» Provided records:
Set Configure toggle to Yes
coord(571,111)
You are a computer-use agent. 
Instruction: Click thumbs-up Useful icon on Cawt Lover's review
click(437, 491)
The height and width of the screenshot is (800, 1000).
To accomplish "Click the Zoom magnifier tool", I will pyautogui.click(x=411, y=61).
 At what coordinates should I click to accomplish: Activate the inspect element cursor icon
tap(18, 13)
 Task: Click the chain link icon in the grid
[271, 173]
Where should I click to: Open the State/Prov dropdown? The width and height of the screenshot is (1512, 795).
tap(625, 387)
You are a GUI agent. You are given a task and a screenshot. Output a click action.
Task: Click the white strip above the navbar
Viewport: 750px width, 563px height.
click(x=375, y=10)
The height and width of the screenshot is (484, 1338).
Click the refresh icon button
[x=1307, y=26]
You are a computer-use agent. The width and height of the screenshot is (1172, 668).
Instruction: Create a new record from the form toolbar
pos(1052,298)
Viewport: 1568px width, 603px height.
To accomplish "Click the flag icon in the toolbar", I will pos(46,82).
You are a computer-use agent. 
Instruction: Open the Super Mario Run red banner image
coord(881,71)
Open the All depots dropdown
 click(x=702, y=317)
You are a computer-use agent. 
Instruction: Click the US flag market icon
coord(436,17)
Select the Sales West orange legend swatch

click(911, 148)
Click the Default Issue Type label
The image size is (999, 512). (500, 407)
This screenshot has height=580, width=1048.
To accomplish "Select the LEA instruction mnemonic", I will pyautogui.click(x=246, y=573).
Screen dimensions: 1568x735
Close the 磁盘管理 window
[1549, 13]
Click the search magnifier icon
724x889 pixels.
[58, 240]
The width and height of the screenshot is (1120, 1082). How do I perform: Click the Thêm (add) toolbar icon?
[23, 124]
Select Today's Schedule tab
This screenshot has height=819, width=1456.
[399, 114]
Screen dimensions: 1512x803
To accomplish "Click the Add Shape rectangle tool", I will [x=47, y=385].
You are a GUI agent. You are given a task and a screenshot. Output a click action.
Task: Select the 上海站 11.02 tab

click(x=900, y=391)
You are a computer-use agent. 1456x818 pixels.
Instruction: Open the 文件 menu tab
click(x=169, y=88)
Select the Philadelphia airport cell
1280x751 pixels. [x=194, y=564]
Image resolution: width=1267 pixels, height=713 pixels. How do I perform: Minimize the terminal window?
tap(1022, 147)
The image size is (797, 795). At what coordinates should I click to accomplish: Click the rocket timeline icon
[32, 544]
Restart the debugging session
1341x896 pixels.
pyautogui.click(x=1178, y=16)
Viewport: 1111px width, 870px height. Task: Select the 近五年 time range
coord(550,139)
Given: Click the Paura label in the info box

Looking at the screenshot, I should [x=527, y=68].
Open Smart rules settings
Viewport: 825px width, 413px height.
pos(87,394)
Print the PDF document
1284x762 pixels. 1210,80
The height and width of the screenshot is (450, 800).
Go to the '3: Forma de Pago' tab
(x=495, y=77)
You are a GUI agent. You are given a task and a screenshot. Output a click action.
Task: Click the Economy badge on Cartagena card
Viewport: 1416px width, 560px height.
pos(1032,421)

» Brief: Print all the data above word for word.

» Solution for this exercise:
Set Configure toggle to Yes
coord(571,111)
You are a computer-use agent. 
Instruction: Click thumbs-up Useful icon on Cawt Lover's review
click(437, 491)
The height and width of the screenshot is (800, 1000).
To accomplish "Click the Zoom magnifier tool", I will pyautogui.click(x=411, y=61).
 At what coordinates should I click to accomplish: Activate the inspect element cursor icon
tap(18, 13)
 Task: Click the chain link icon in the grid
[271, 173]
Where should I click to: Open the State/Prov dropdown? The width and height of the screenshot is (1512, 795).
tap(625, 387)
You are a GUI agent. You are given a task and a screenshot. Output a click action.
Task: Click the white strip above the navbar
Viewport: 750px width, 563px height.
click(x=375, y=10)
The height and width of the screenshot is (484, 1338).
Click the refresh icon button
[x=1307, y=26]
You are a computer-use agent. The width and height of the screenshot is (1172, 668).
Instruction: Create a new record from the form toolbar
pos(1052,298)
Viewport: 1568px width, 603px height.
To accomplish "Click the flag icon in the toolbar", I will pos(46,82).
You are a computer-use agent. 
Instruction: Open the Super Mario Run red banner image
coord(881,71)
Open the All depots dropdown
 click(x=702, y=317)
You are a computer-use agent. 
Instruction: Click the US flag market icon
coord(436,17)
Select the Sales West orange legend swatch

click(911, 148)
Click the Default Issue Type label
The image size is (999, 512). (500, 407)
This screenshot has height=580, width=1048.
To accomplish "Select the LEA instruction mnemonic", I will pyautogui.click(x=246, y=573).
Screen dimensions: 1568x735
Close the 磁盘管理 window
[1549, 13]
Click the search magnifier icon
724x889 pixels.
[58, 240]
The width and height of the screenshot is (1120, 1082). How do I perform: Click the Thêm (add) toolbar icon?
[23, 124]
Select Today's Schedule tab
This screenshot has height=819, width=1456.
[399, 114]
Screen dimensions: 1512x803
To accomplish "Click the Add Shape rectangle tool", I will [x=47, y=385].
You are a GUI agent. You are given a task and a screenshot. Output a click action.
Task: Select the 上海站 11.02 tab

click(x=900, y=391)
You are a computer-use agent. 1456x818 pixels.
Instruction: Open the 文件 menu tab
click(x=169, y=88)
Select the Philadelphia airport cell
1280x751 pixels. [x=194, y=564]
Image resolution: width=1267 pixels, height=713 pixels. How do I perform: Minimize the terminal window?
tap(1022, 147)
The image size is (797, 795). At what coordinates should I click to accomplish: Click the rocket timeline icon
[32, 544]
Restart the debugging session
1341x896 pixels.
pyautogui.click(x=1178, y=16)
Viewport: 1111px width, 870px height. Task: Select the 近五年 time range
coord(550,139)
Given: Click the Paura label in the info box

Looking at the screenshot, I should [x=527, y=68].
Open Smart rules settings
Viewport: 825px width, 413px height.
pos(87,394)
Print the PDF document
1284x762 pixels. 1210,80
The height and width of the screenshot is (450, 800).
Go to the '3: Forma de Pago' tab
(x=495, y=77)
You are a GUI agent. You are given a task and a screenshot. Output a click action.
Task: Click the Economy badge on Cartagena card
Viewport: 1416px width, 560px height.
pos(1032,421)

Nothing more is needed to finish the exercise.